» **REQUIRED ACTION**: Check every line in the listing below for "agent". Copy the ones where it occurs.

» **EXCERPTED DATA**:
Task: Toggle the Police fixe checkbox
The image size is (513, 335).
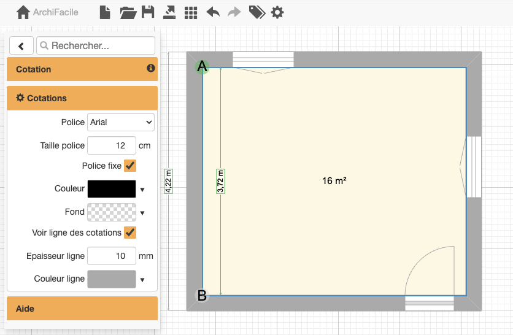Action: click(x=130, y=166)
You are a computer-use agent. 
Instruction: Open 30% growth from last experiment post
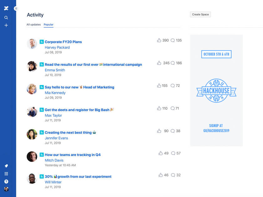78,177
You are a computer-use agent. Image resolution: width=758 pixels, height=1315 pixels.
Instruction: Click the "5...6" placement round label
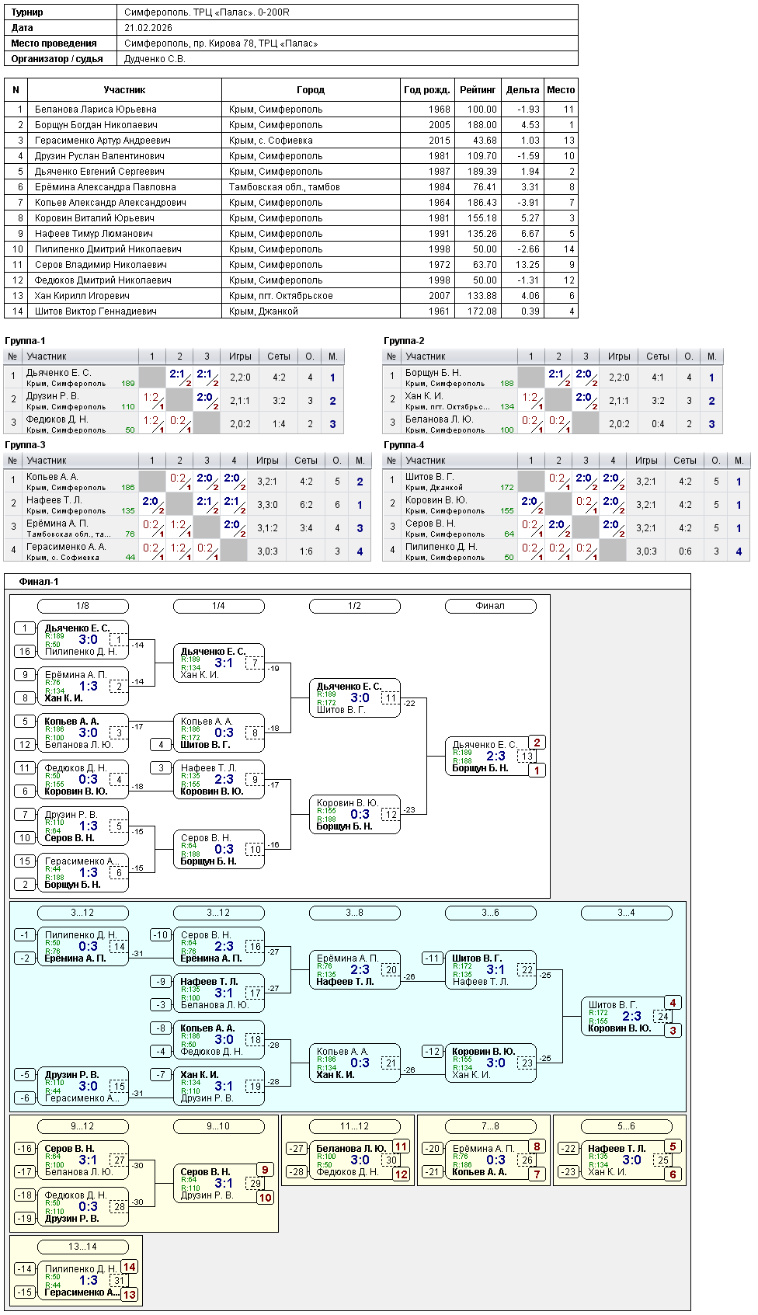[626, 1126]
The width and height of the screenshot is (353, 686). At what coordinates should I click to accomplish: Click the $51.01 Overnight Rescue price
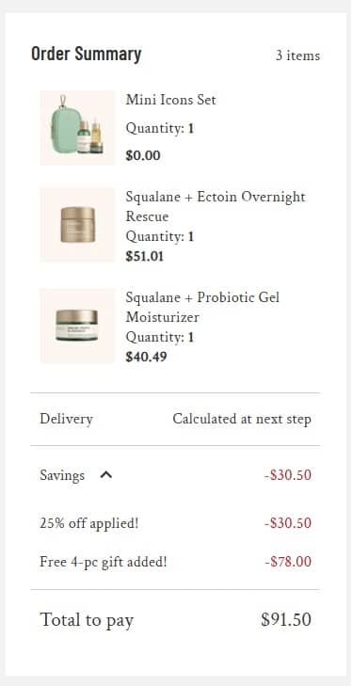click(144, 256)
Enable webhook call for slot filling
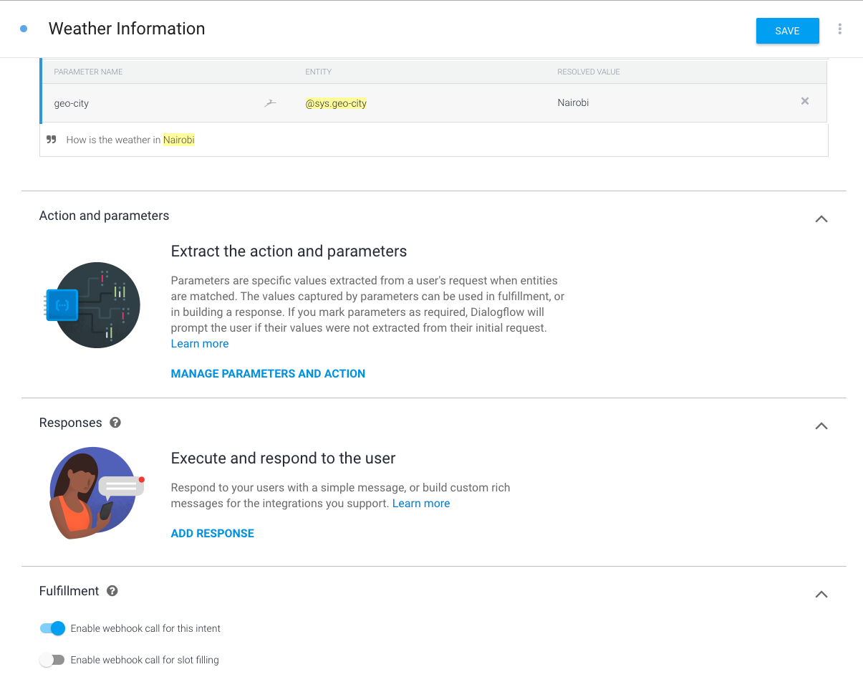The width and height of the screenshot is (863, 687). point(52,660)
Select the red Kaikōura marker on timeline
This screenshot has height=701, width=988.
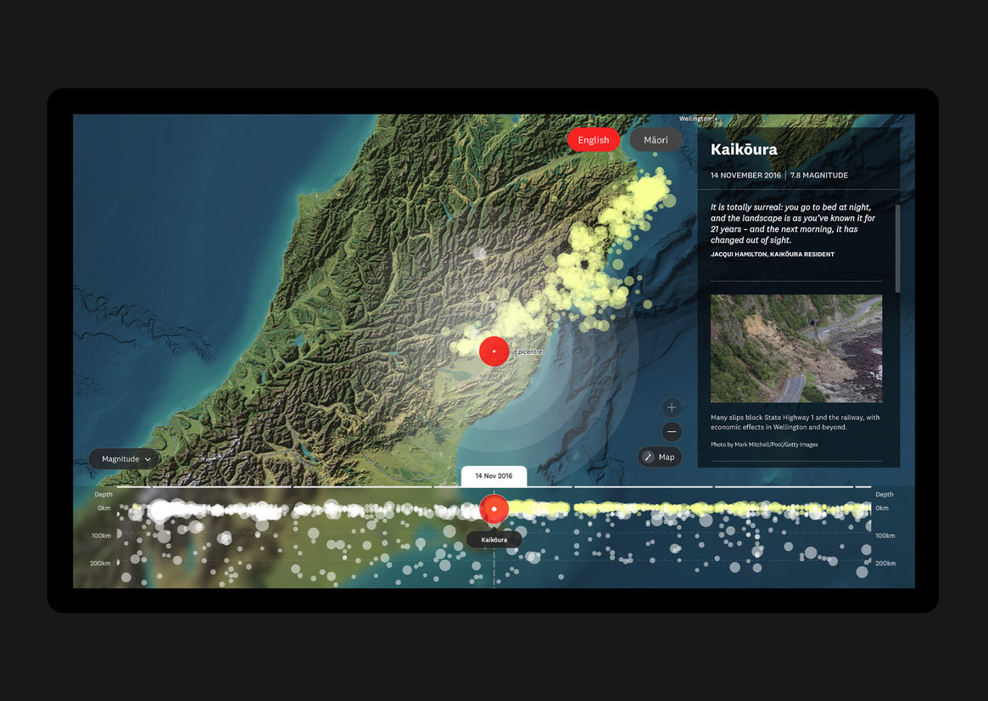[494, 509]
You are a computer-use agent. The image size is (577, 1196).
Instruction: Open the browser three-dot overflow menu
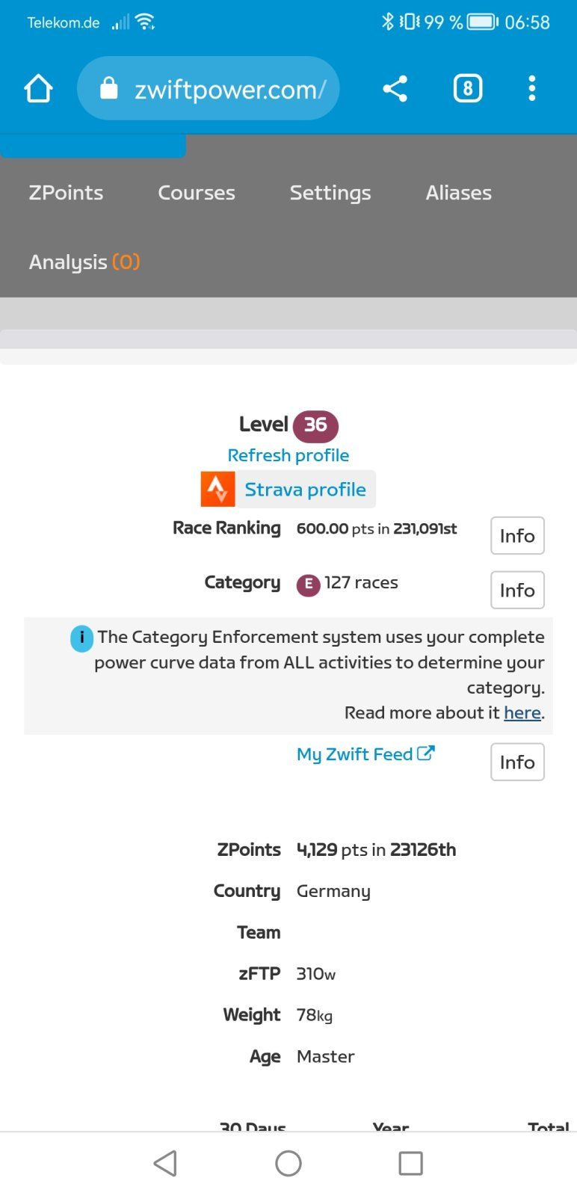[x=531, y=89]
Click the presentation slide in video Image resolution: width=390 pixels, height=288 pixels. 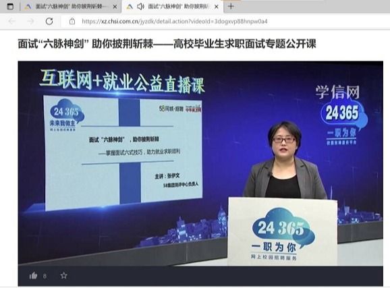(123, 152)
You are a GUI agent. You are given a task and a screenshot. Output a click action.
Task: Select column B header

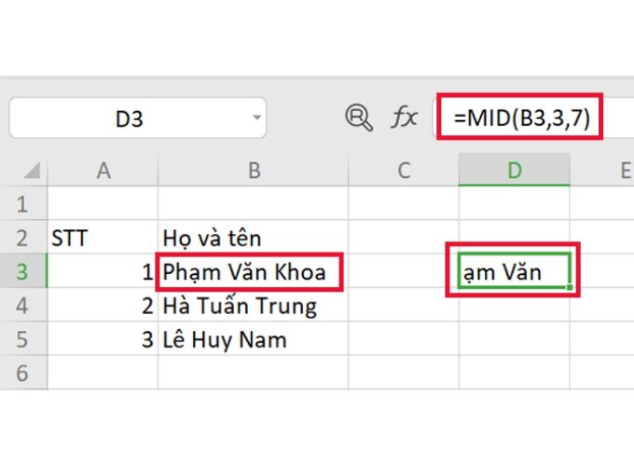pos(253,170)
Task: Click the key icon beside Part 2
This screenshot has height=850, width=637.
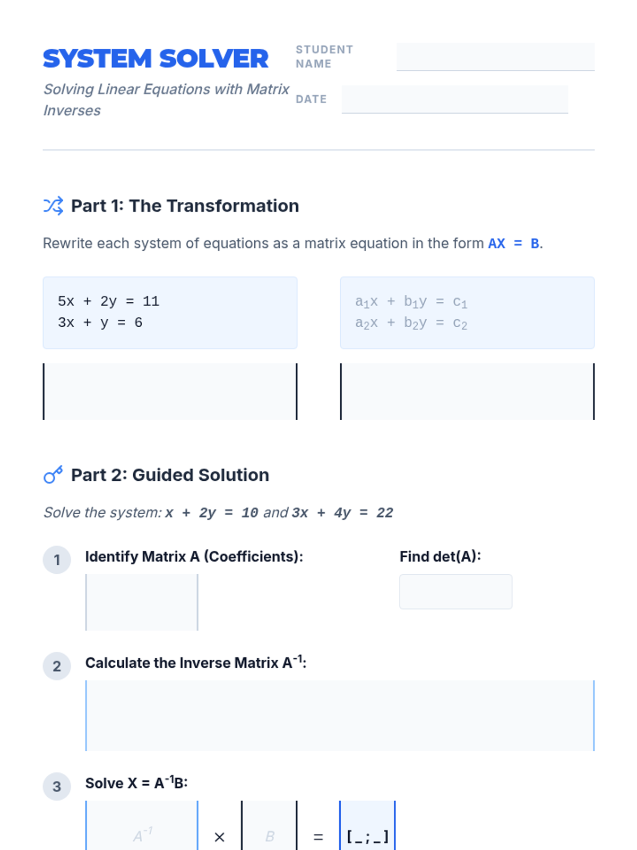Action: click(53, 474)
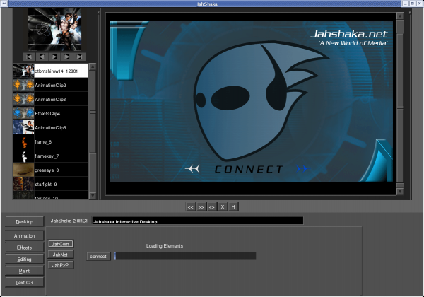The image size is (424, 297).
Task: Click the '<<' viewer control button
Action: click(x=191, y=206)
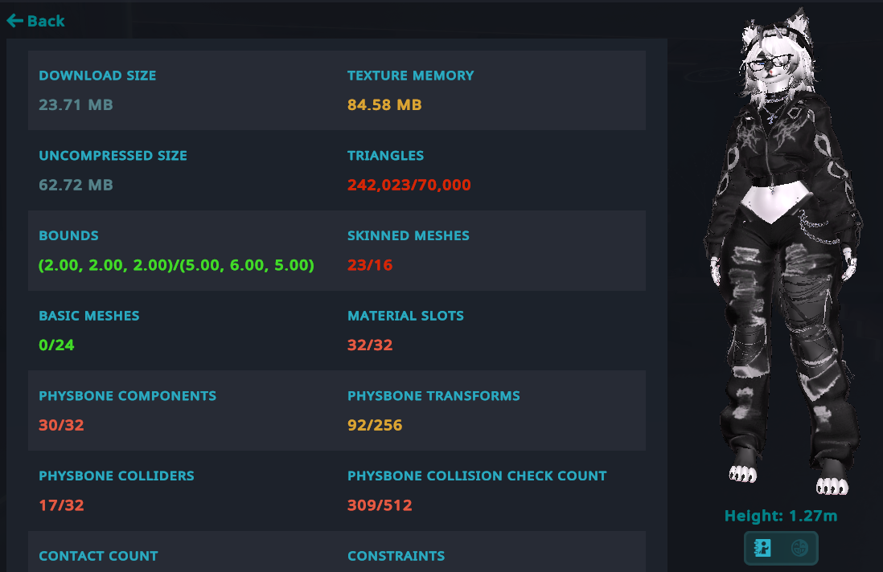The width and height of the screenshot is (883, 572).
Task: Select the 84.58 MB texture memory value
Action: [384, 104]
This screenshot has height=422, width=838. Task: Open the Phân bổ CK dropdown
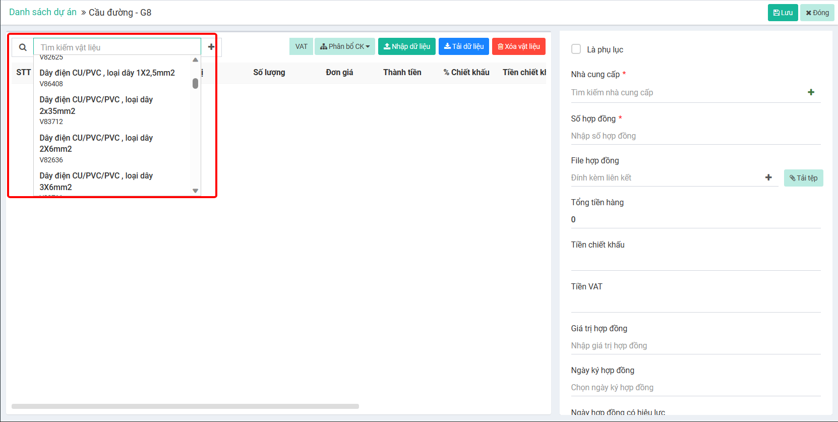[344, 46]
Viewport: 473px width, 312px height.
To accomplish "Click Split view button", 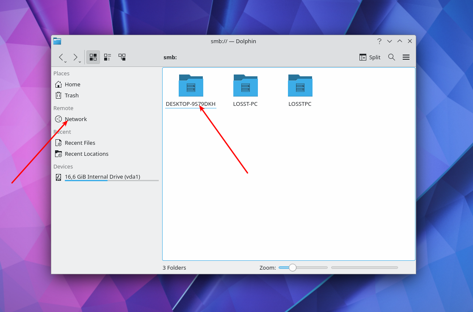I will pos(370,57).
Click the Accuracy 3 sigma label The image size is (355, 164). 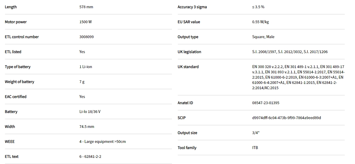192,7
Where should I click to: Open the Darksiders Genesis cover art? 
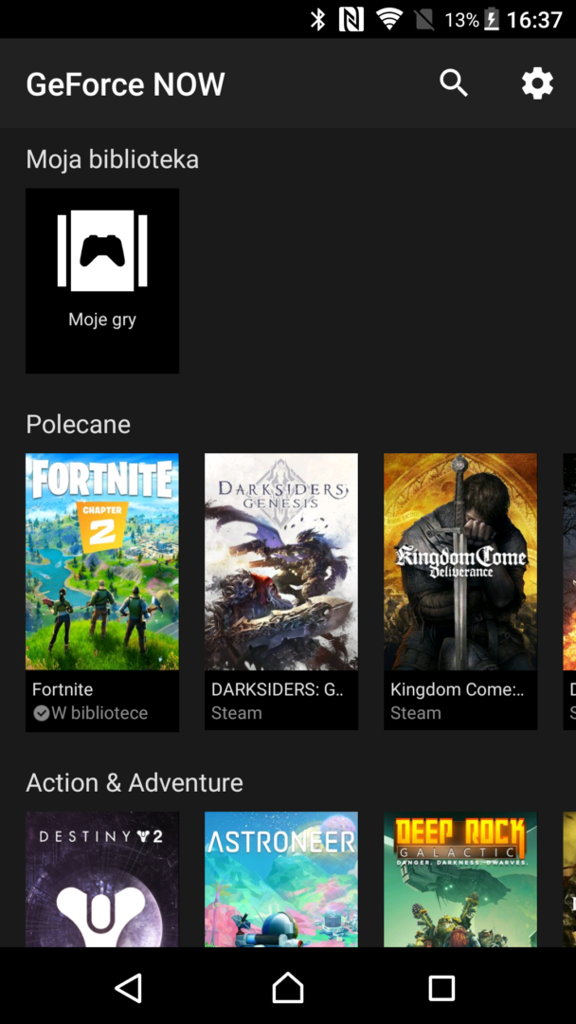click(281, 561)
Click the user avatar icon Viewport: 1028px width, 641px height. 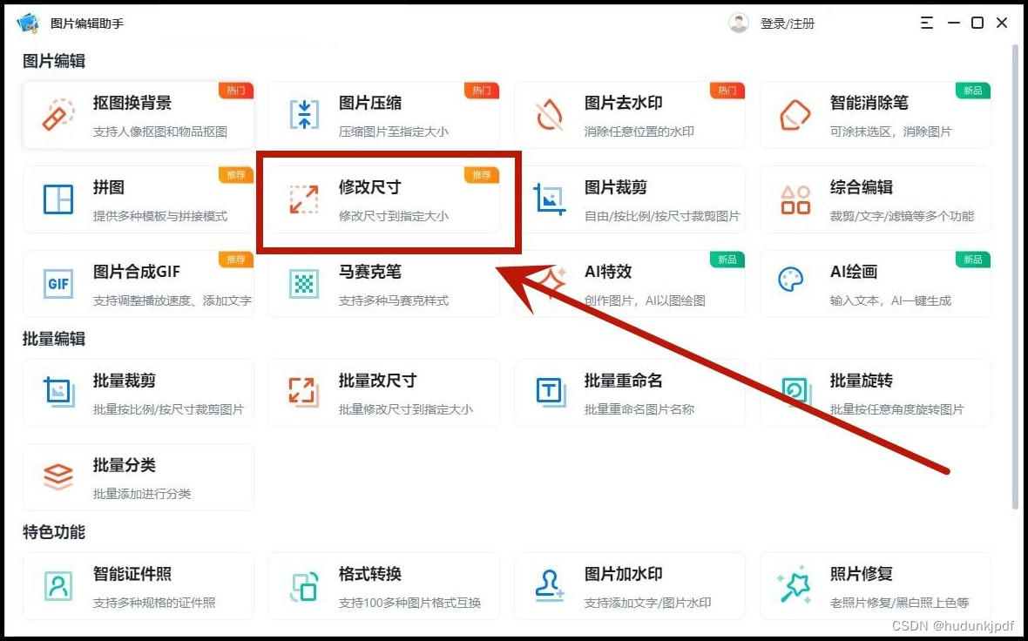click(x=739, y=24)

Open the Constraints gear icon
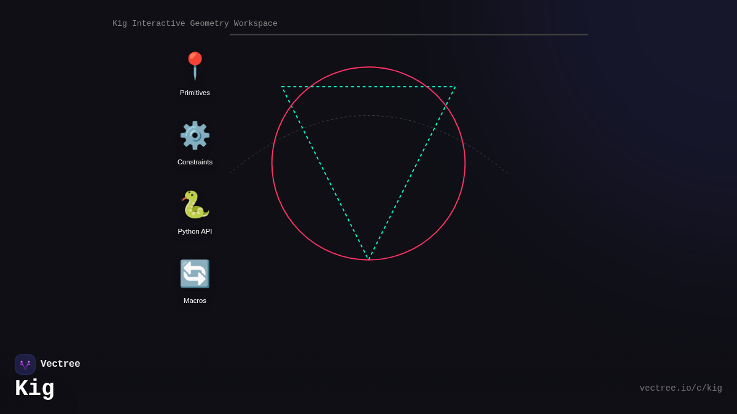195,135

» **ANSWER AREA**:
You are a computer-use agent. 
You are a computer-use agent. Image resolution: width=758 pixels, height=1315 pixels.
You are a computer-use agent. The image size is (577, 1196).
You are a GUI agent. You are given a task and a screenshot. Output a click action.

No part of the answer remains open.